Can violet eyes shine fiercely? Hers certainly seemed to. "How," she said, examining him as one would study something very remote and impersonal, "did my aunt happen to employ—you? I know she is very particular—about recommendations. What ones did you have? Were they forged ones," suddenly, "or stolen ones?" The red lips like rosebuds had become straightly drawn now.
"No," answered Mr. Heatherbloom. "I didn't have any. I just came, and—"
"Saw and conquered!" said the girl. But there was no levity in her tone. She continued to gaze at him and yet through him; at something beyond—afar—"I don't understand why she should have taken you—"
"Shall I explain?"
"And I don't care why she did!" Not noticing his interruption. "The principal thing is, why did you want this position? What ulterior motive lay behind?" She was speaking now almost automatically, as if he were not present. "For, of course, there was some other motive."
"The truth is," observed Mr. Heatherbloom lightly, but passing an uncertain hand over his brow, "I had reached that point—I should qualify by saying I have long been at the point where one is willing to take any 'honest work of any kind'. I suppose you have heard the phrase before; it's a common one. But believe me, it was quite by accident I came here; quite!"
"'Believe you'," said the girl, as one would address an inferior for the purpose of putting him into the category where he belongs. "'Honest work'! When have you been particular as to that; whether or not"—with mocking irony in the pitiless violet eyes—"it was 'honest'?"
Mr. Heatherbloom started; his gaze met hers unwaveringly. "You don't think, then, that I—"
"Think?" said the girl. "I know."
"Would you mind—explaining?" he asked quietly. He didn't need any support now, but stood with head well back, a steady gleam in his look. "What you—know?"
"I know—you are a thief!" She spoke the Words fiercely.
His face twitched. "How do you know?"
"By the kind of evidence I can believe."
"And that?" he said in the same quiet voice.
"The evidence of my own eyes!"
He was still, as if thinking. He looked down; then away.
"Why don't you protest?" she demanded.
"Protest," he repeated.
"Or ask me to explain further—"
"Well, explain further," he said patiently.
"Put your mind back three weeks ago—at about eleven o'clock in the morning. Where were you? what were you doing? what was happening?"

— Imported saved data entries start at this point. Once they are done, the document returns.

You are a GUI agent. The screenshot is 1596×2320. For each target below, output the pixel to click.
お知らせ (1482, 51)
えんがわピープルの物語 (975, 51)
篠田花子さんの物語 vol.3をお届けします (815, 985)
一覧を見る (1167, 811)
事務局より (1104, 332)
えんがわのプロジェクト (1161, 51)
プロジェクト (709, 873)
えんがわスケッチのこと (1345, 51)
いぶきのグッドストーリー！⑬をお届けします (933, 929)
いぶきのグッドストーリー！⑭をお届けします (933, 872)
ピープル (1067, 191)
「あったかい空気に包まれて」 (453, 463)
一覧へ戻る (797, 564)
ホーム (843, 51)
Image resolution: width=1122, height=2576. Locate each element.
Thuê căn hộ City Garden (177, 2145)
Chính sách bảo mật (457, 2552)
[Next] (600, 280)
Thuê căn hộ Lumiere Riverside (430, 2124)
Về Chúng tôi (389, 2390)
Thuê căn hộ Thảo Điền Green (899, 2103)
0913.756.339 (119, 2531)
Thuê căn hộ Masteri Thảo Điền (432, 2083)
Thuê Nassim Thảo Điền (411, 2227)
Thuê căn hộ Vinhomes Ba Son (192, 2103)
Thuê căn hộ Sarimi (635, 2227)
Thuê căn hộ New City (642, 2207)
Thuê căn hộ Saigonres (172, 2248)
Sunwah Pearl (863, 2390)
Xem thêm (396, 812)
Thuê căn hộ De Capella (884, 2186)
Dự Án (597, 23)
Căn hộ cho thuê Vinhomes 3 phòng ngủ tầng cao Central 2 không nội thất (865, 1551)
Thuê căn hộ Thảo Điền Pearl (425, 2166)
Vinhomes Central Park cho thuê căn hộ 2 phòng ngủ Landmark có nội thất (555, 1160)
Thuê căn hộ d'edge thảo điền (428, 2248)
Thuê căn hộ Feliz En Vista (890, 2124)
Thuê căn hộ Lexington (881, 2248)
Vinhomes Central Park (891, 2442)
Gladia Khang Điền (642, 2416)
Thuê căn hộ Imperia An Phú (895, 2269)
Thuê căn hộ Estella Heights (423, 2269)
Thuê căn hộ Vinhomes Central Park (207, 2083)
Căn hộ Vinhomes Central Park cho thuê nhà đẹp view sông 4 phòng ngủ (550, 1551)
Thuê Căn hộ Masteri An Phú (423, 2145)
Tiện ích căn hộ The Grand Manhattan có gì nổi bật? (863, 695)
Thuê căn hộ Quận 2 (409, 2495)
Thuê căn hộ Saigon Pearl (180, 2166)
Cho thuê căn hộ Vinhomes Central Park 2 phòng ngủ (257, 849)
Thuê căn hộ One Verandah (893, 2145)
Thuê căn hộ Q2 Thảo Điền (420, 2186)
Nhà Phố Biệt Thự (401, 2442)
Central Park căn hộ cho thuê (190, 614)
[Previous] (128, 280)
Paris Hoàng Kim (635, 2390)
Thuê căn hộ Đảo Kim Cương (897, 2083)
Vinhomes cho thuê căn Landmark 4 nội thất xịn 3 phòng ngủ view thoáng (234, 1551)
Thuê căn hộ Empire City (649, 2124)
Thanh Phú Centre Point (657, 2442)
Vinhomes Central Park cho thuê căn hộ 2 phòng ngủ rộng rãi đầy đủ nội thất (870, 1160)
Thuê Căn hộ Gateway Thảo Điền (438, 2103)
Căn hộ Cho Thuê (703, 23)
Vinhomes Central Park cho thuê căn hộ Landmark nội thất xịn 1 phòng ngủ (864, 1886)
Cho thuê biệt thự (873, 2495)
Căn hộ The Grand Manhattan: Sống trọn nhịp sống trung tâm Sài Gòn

Mr. Heatherbloom looked very thoughtful.
"At the corner of"—she mentioned the streets—"not far from Riverside
Drive. We passed at that time in the car. Need I say more?"
His head was downbent. "I think I understand." His hand stroked tentatively his chin.
The silence grew; Beauty barked, but neither seemed to notice.
"Of course you can't deny?" she observed.
"Of course not," he said, without moving.
"You won't defend yourself; plead palliating causes?" ironically.
He picked at the ground with the toe of a shoe. "If I told you, on my honor, I am not—what you have called me just now, would you believe me?" he asked gravely.
"On your honor," said the girl with a cruel smile. "Yours? No!"
"Then," he spoke as if to himself, "I don't suppose there's any use in denying. Your mind is made up."
"My mind!" she answered. "Can I not see; hear? Can you not hear—those voices? Do they not follow you?"
He seemed striving for an answer but could not find it. Once he looked into the violet eyes questioningly, deeply, as if seeking there to read what he should say, but they flashed only the hard rays of diamonds at him, and he turned his head slowly away.